• Exercise directions: The answer must be an exact reprint of the lines from the one with "730x958 pixels." through the final line of the data, with no pictures included.

(Data for this task begins)

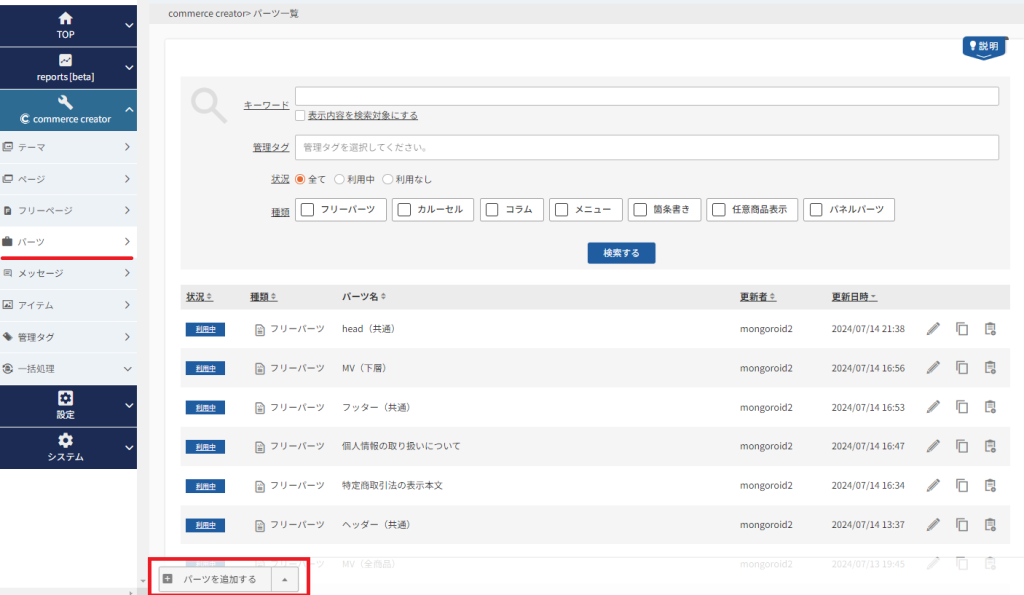Open the 説明 help badge
Screen dimensions: 1024x595
(982, 47)
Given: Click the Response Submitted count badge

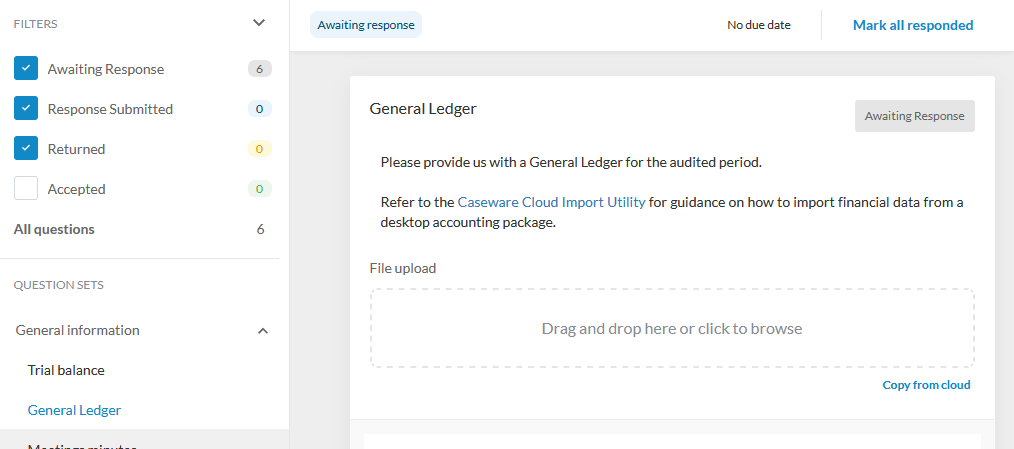Looking at the screenshot, I should (259, 109).
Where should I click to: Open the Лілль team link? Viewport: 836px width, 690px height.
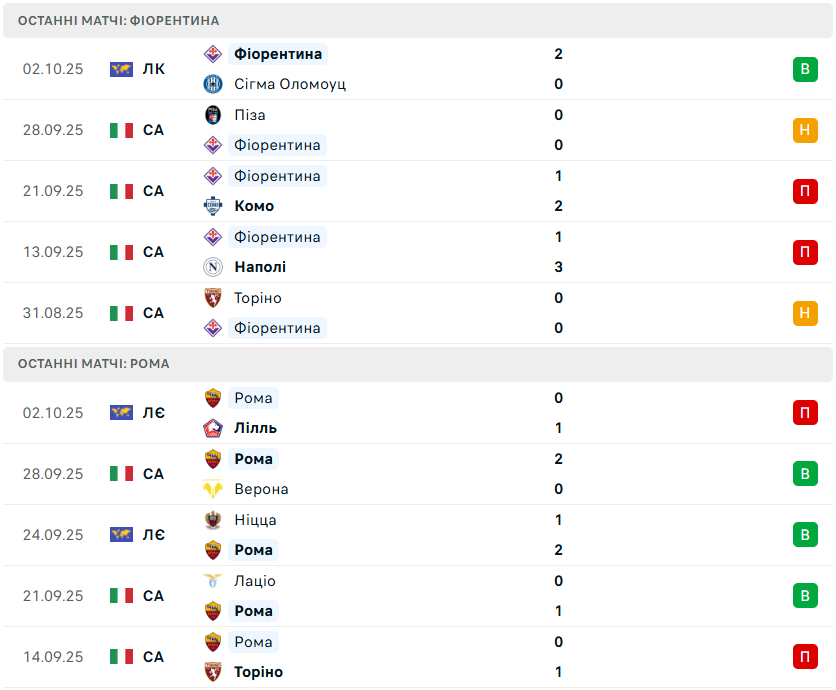[255, 428]
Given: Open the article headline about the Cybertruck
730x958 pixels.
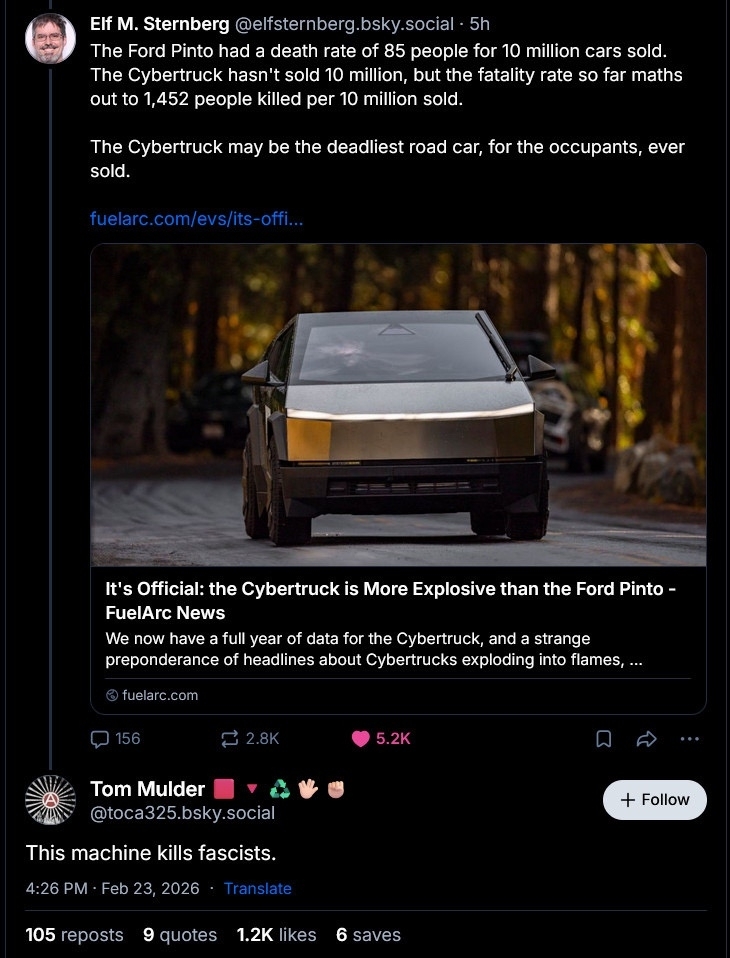Looking at the screenshot, I should click(x=390, y=600).
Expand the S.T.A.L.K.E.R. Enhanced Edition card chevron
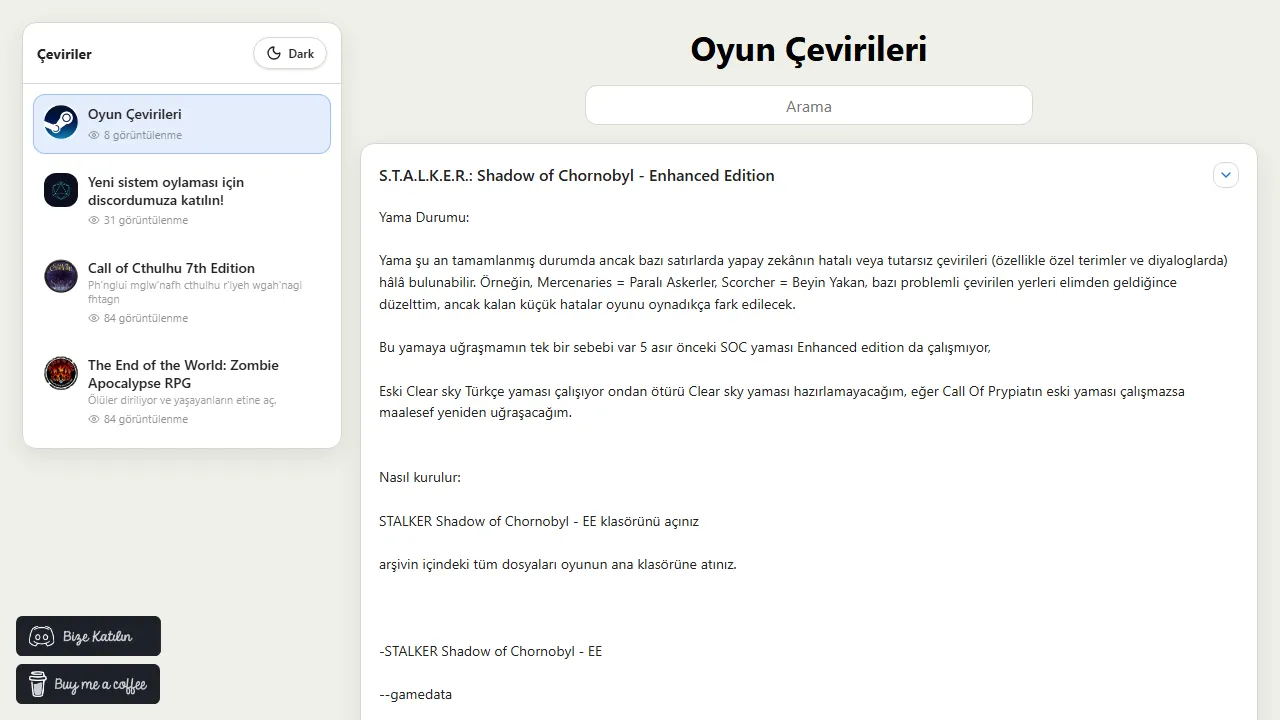Image resolution: width=1280 pixels, height=720 pixels. (x=1225, y=175)
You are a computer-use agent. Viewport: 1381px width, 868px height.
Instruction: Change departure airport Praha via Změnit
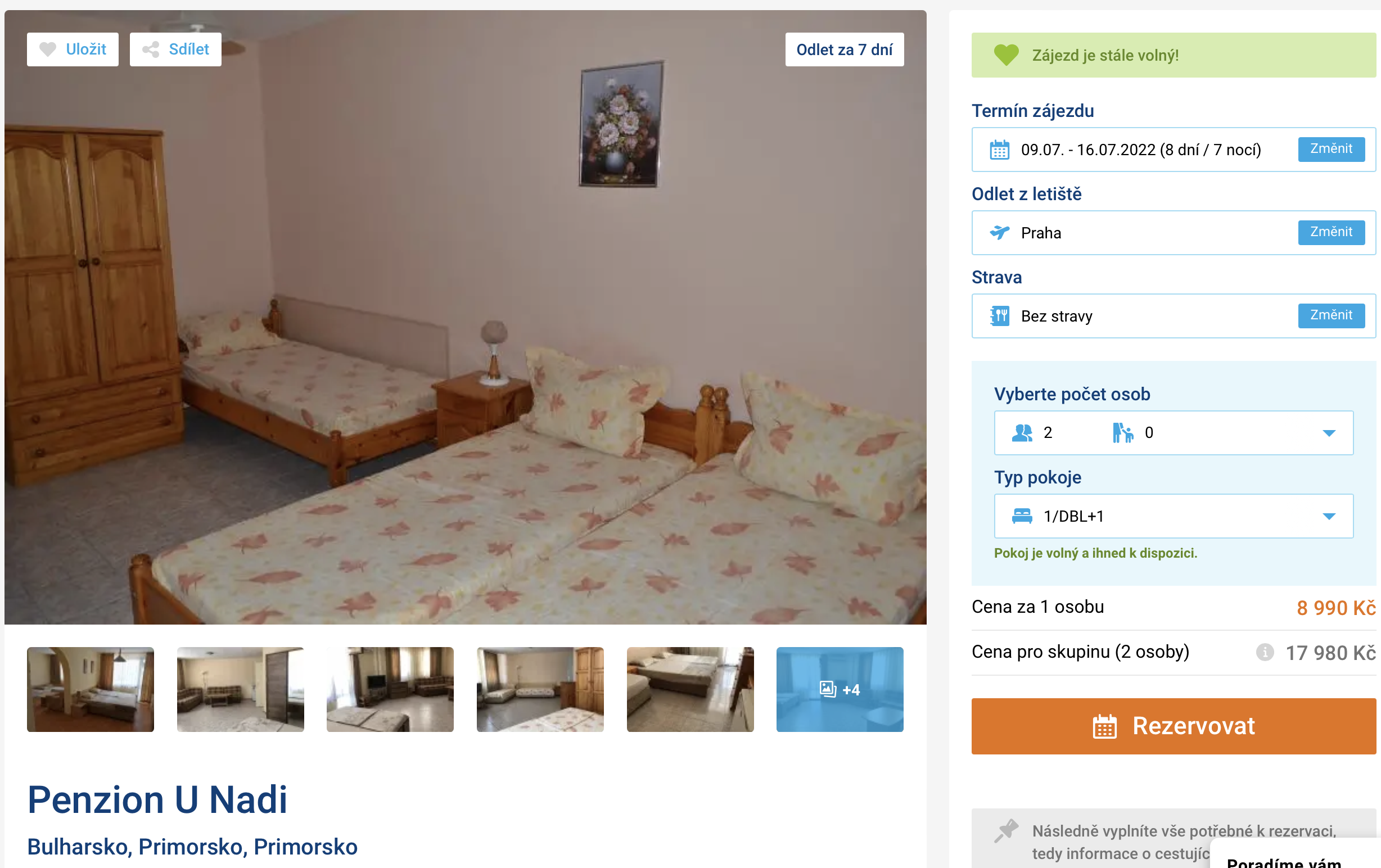(1331, 232)
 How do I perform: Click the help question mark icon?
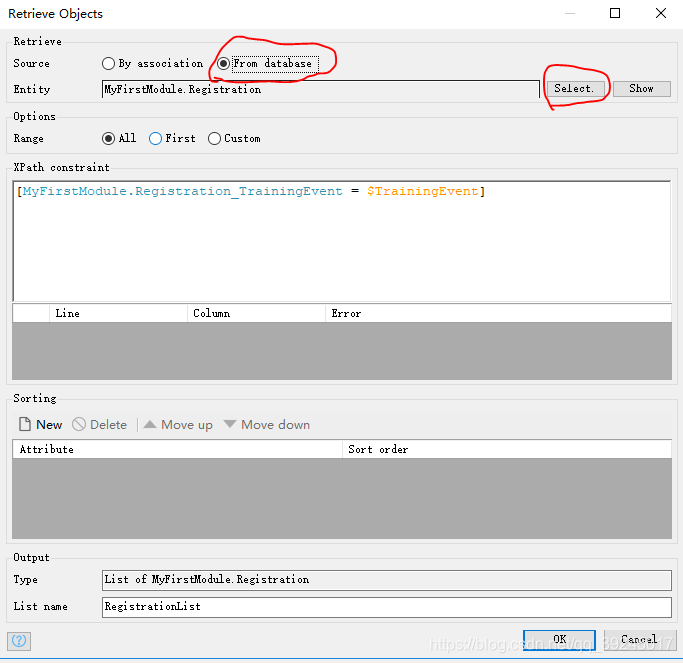click(19, 640)
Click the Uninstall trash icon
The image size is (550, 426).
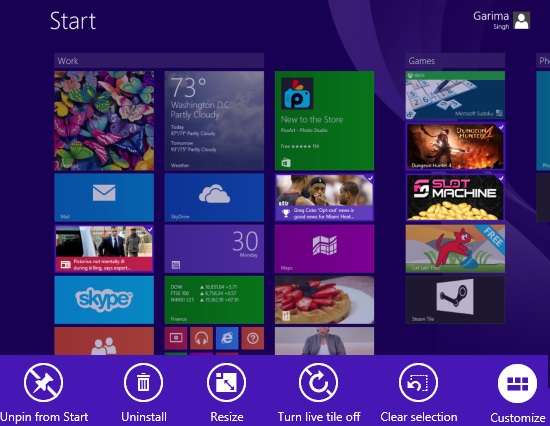click(x=143, y=382)
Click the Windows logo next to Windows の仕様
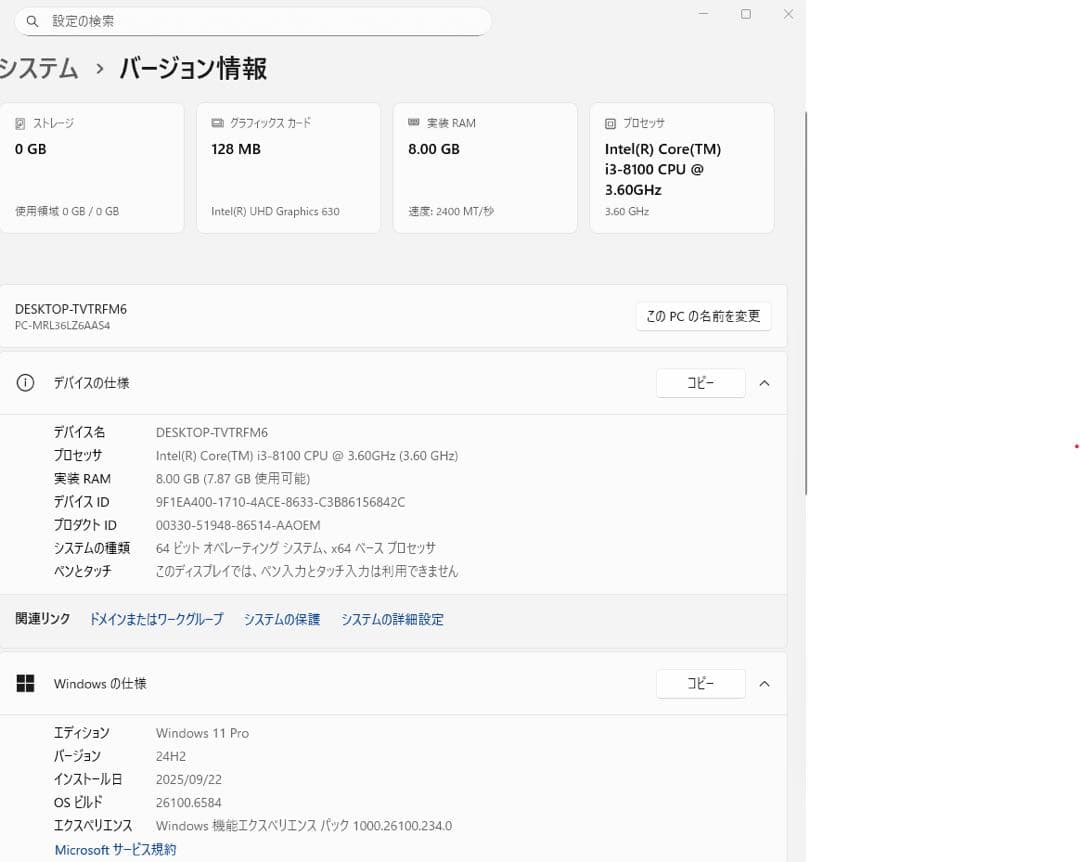Viewport: 1080px width, 862px height. 25,683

(Data for this task ends)

• Solution for this task:
730x958 pixels.
Looking at the screenshot, I should click(x=390, y=600).
Expand the S.T.A.L.K.E.R. Enhanced Edition card chevron
Image resolution: width=1280 pixels, height=720 pixels. (x=1225, y=175)
You are a computer-use agent. Viewport: 1381px width, 868px height.
Instruction: Change departure airport Praha via Změnit
(1331, 232)
 How do I perform: Click the help question mark icon?
click(19, 640)
Click the Uninstall trash icon
The image size is (550, 426).
click(x=143, y=382)
Click the Windows logo next to Windows の仕様
Viewport: 1080px width, 862px height. 25,683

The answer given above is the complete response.